We only closed four hours a day, between 2:00 and 6:00 in the morning. We were originally opened 24 hours, but the police said, “Please close for a few hours.”

  —David Rosen

  Ironically, it was the only bowling alley Rosen ever opened. Once again, his success paved the way for competitors. Before long, Brunswick opened several bowling alleys around Japan, with Sega or Taito arcades in their lobbies. Thanks to its theater arcades, Rosen Enterprises, Ltd., remained the biggest amusement game company in the business, but its closest rivals gained ground.

  A New Arrangement

  Smaller competitors started popping up around Tokyo toward the end of 1964, and Rosen began discussing a three-way merger with Michael Kogan of Taito and the three men who controlled Service Games—Marty Bromley, Dick Stewart, and Ray LaMaire. Kogan eventually decided against joining with the other companies; but Sega and Rosen Enterprises did join forces to form Sega Enterprises, Ltd.
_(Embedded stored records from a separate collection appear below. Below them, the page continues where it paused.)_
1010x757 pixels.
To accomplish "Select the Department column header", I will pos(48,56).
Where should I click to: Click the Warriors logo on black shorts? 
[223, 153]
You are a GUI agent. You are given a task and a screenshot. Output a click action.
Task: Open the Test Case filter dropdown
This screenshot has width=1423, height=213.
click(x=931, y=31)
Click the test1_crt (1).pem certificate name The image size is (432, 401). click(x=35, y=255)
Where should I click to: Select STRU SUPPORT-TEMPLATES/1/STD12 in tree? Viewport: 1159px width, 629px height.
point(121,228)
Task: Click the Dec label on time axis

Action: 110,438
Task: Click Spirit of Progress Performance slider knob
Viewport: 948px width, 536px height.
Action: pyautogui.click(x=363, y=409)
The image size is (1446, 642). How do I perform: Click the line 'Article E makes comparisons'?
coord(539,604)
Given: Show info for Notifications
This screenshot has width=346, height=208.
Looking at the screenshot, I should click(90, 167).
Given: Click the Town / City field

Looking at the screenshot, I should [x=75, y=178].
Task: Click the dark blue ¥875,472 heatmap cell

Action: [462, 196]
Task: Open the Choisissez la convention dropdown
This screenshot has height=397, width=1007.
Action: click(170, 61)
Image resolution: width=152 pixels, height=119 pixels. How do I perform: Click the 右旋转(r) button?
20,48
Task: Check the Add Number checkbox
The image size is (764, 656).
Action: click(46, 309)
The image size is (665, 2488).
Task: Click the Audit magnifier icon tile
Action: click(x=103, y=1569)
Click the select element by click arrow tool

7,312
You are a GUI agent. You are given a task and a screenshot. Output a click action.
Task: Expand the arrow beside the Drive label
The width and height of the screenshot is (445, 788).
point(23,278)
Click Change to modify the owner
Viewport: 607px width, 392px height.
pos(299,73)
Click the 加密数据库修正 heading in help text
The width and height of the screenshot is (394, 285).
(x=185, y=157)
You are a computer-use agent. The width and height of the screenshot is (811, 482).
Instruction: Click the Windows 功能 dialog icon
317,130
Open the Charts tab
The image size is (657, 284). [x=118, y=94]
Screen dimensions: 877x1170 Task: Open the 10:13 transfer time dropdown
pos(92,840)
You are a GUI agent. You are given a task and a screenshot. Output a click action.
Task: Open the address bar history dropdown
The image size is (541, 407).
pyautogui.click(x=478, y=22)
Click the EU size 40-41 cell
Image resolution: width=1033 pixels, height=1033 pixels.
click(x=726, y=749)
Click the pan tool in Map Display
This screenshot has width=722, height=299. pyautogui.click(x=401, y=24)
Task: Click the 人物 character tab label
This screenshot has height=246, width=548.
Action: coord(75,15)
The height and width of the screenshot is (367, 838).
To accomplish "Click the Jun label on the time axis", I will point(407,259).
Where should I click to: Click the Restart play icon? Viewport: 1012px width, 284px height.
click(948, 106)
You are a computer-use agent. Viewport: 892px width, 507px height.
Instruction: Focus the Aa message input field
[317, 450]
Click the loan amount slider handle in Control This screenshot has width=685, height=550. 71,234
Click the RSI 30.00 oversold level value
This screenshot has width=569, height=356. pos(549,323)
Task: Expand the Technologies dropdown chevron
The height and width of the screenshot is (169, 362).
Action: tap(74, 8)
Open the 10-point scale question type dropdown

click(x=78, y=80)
  Though Rosen Enterprises had a stronger hold on the amusement games market at the time of the merger, Service Games was a much larger company. Its assets included a thriving jukebox trade that at one point reached approximately 6,000 locations, a considerable manufacturing facility, several bowling alley arcades, and more than thirty branch offices. Under the new agreement, Rosen became president and CEO of Sega. Within a year of his becoming president of the company, Rosen used Sega’s manufacturing plant to build its own games.

  Nearly ten years had passed since Rosen imported his first Bear Gun and Coon Hunt games, and he felt that game quality had not changed much over that time. Due to increased competition, he switched from purchasing used games to buying new ones, driving the money he spent per game from $200 to as much as $695. The switch yielded little value to the consumer. The coin-operated amusement industry was so stagnant that the new games were almost identical to the used ones Rosen had imported earlier.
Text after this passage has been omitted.